支点在架子上,动力臂是把手到支点的距离,阻力臂是杵头到支点的距离。

动力臂越长,阻力臂越短,就越省力,而且……杵头的重量加上往下压的力,砸下去的劲儿未必小!”

王师傅越说越兴奋,猛地站起来:“县令大人,要不咱试试?

材料现成的,找几根粗点的木料,半个时辰就能搭个架子!”

陆文轩本就觉得儿子这想法有意思,见王师傅也动了心,便点头:“好,那就试试。

要是成了,也能让衙役们少受点罪。”

王师傅手脚麻利,很快从库房找了两根结实的枣木柱,在石臼旁搭了个简易的三角架,又找了根稍细些的硬木当杵,在中间凿了个孔,用铁轴固定在架子上。

杵头那头锯短了些,打磨得圆润,正好能伸进石臼;把手那头留得长,还安了个横木,方便抓握。

弄好后,张衙役自告奋勇上前试。

他握住把手,往下轻轻一压——果然!

杵头“呼”地抬了起来,再一松手,借着把手的重量和惯性,杵头“咚”地砸进石臼里,力道比之前抡着砸还沉,而且准头极好,正好砸在米中间,一点没碰着石臼壁。

“成了!

真成了!”

张衙役又惊又喜,连着压了几下,“省力!

太省力了!

之前抡十下胳膊就酸,现在压二十下都不费劲!”

李衙役也凑过去试,两人轮换着,没一会儿就把石臼里的米舂得粉碎,而且石臼边几乎没掉碎米——因为杵头是垂首砸下来的,不像之前抡着时会晃。

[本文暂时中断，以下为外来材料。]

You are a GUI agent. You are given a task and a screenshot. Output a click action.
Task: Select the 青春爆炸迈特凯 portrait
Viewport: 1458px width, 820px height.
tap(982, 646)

王师傅蹲在架子旁,摸着下巴啧啧称奇:“小少爷这脑子,真是神了!

就这么个简单的架子,比老法子省一半力气,还少糟蹋米。

这要是推广到乡下,农户们得多谢您!”

陆文轩站在一旁,看着儿子被衙役们围着夸,脸上带着笑,眼里却有深思。

这己经不是“碰巧”了——前几天纠账册,今天想出让舂米省力的法子,都是些看似简单,却没人想过的门道。

他这儿子,怕不是真如苏婉说的,是“开了窍”?

“王师傅,”陆文轩开口道,“这架子做得好。

你再按这个样式,多做几个,送到各乡的粮仓去。

用料算县衙的,工钱加倍。”

王师傅连忙应下:“哎!

谢县令大人!

小的这就去做!”

走之前,又回头看了陆云一眼,眼神里满是佩服。

等众人散了,陆文轩牵着陆云的手往回走,轻声问:“云儿,你是怎么想到这法子的?”

“就是觉得举木杵太累了呀,”陆云晃着他的手,说得理所当然,“就像阿福帮我抬水桶,他个子高,站在台阶上,我站在下面,他一拉我一推,水桶就上来了,不用两个人都使劲。”

又是用“孩童的道理”把话说圆了。

陆文轩笑着摸了摸他的头,没再追问。

不管怎么说,儿子能有这份心思,总是好的。

回到后宅,苏婉正站在廊下等他们,手里拿着药碗:“刚听说你给粮仓想了个好法子?

我们云儿真是越来越能干了。”

陆云乖乖喝了药,苦得皱起脸,苏婉赶紧递过块糖糕。

他咬着糖糕,靠在苏婉怀里,听陆文轩跟她说舂米架子的事,心里悄悄松了口气。

又是一小步。

没用到复杂的理论,只是把杠杆原理换了个“孩童能理解的说法”,既解决了实际问题,又没暴露自己。

更重要的是,这让陆文轩看到了他的“价值”——不是只会数数的小神童,而是能实实在在帮上忙的“有心人”。

这样一来,以后再想做些“出格”的事,比如……请个武师教功夫,父亲大概也不会太反对了。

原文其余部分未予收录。